Capacitismo é um termo relativamente recente, mas suas origens e sistema estrutural remontam a tempos imemoriais. De forma geral, o capacitismo revela o preconceito social e discriminação junto as pessoas com deficiência, pois sua lógica e seus vieses, decorrem sempre em considerar o profissional com deficiência como incapaz de realizar tarefas, performar. O capacitimo alimenta mitos sobre deficiência, e na prática representa grandes entraves para inclusão profissional, se não um dos principais.

Sabe aquelas frases: não contrato profissional cego porque ele não conseguirá executar tal tarefa… ou ainda, o profissional surdo não vai compreender ninguém aqui na empresa…e muitas outras frases que comumente ouvimos no trabalho com Diversidade e Inclusão. 

Precisamos urgentemente descontruir esses discursos pois além de violentos e segregadores, nada dizem sobre profissionais com deficiência. A desconstrução acontece por meio de intervenções na cultura da empresa, processos de letramento, ampliação de oportunidades de profissionais com deficiência, conhecimento profundo sobre acessibilidade entre outros temas.

Por isso acredito que diversidade e inclusão são valores humanos e são skills fundamentais para profissionais de recursos humanos. É fundamental que área de Recursos Humanos,  e toda a empresa conheça e aprenda sobre deficiência, acessibilidades, cultura inclusiva, estratégias de inclusão profissional, tecnologias assitivas.

Muita coisa vem mudando no que diz respeito a inclusão profissional de pessoas com deficiência e profissionais de Recursos Humanos precisam ter essas informações em seu radar.

Como mencionei no início deste artigo, o longo desses 30 anos, vi o Brasil aprovar e colocar em prática a Lei de Cotas para pessoas com deficiência em 1991, criar dispositivos legais com a Lei de acessibilidade em 2004, incorporar a sua constituição federal a Convenção de Direitos da pessoa com deficiência da ONU em 2006/2007 (documento esse que ratificou e  gerou diversas mudanças no conceito de deficiência, localizando no ambiente a deficiência e não em uma pessoa), elaborar e colocar em prática uma das mais avançadas  legislações sobre diversidade e inclusão, a LBI – Lei Brasileira de Inclusão, e presenciar o aumento expressivo de contratação de profissionais com deficiência[1].

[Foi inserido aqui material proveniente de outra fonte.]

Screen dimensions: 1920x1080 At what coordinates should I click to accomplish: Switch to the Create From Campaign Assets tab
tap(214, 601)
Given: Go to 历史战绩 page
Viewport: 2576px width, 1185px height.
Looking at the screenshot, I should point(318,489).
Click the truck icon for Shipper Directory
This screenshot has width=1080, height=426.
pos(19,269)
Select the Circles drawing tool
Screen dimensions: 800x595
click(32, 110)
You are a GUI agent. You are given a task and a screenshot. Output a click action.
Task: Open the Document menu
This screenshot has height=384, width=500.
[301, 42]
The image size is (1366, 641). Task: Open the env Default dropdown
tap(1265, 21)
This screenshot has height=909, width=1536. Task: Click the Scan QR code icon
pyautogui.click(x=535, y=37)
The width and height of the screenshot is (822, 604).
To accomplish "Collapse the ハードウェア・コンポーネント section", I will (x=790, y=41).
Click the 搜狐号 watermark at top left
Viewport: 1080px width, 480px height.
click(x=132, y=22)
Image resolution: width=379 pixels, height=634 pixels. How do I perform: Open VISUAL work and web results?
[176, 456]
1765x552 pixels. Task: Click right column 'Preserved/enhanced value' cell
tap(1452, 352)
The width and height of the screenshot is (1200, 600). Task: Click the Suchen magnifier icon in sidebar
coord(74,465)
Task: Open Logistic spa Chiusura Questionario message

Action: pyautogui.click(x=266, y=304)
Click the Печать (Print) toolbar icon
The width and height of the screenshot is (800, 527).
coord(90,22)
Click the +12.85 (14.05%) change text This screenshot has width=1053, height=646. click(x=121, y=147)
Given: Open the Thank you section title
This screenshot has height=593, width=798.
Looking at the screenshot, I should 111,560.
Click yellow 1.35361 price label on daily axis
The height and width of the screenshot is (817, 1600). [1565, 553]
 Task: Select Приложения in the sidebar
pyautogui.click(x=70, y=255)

Fora as mudanças legais, sociais e culturais descritas acima, do ponto de vista técnico, evoluções e evidências nas áreas de psicologia social, neurociências, administração entre outras, nos mostram a importância da diversidade e das RELAÇÕES HUMANAS dentro de uma companhia e o desafio em lidar com as interseccionalidades, as diferenças e os processos de inclusão.

E para finalizar, você deve estar se perguntando…o que aconteceu com a diretora de Recursos humanos a e empresa que falamos também no início desse texto? Pois bem, todo o planejamento para o Programa de Diversidade e Inclusão foi redimensionado o que incluiu maior investimento para implementar uma cultura mais inclusiva, capacitar times e liderança, realizar estudos de acessibilidade nos processos entre outros…e o começo foi mirando na identificação, minimização e eliminação de ideias, atitudes e estruturas CAPACITISTAS presentes na empresa.

Tenho certeza que todas as pessoas da empresa além de terem ouvido sobre capacitismo, puderam promover uma cultura mais diversa, inclusiva e empática.

Ahhh…e o encontro com a empresa aconteceu em 2021…Nunca é tarde para começar, mas vamos acertar as cajadadas.

Autor:

Edson Luiz Defendi
Psicólogo e professor, Doutor em Psicologia Clínica
Especialista em diversidade e Inclusão.


[1] Dados referentes a fevereiro de 2021, mostram uma reserva de 774.695 vagas de trabalho disponíveis com 418.138 pessoas com deficiência contratadas.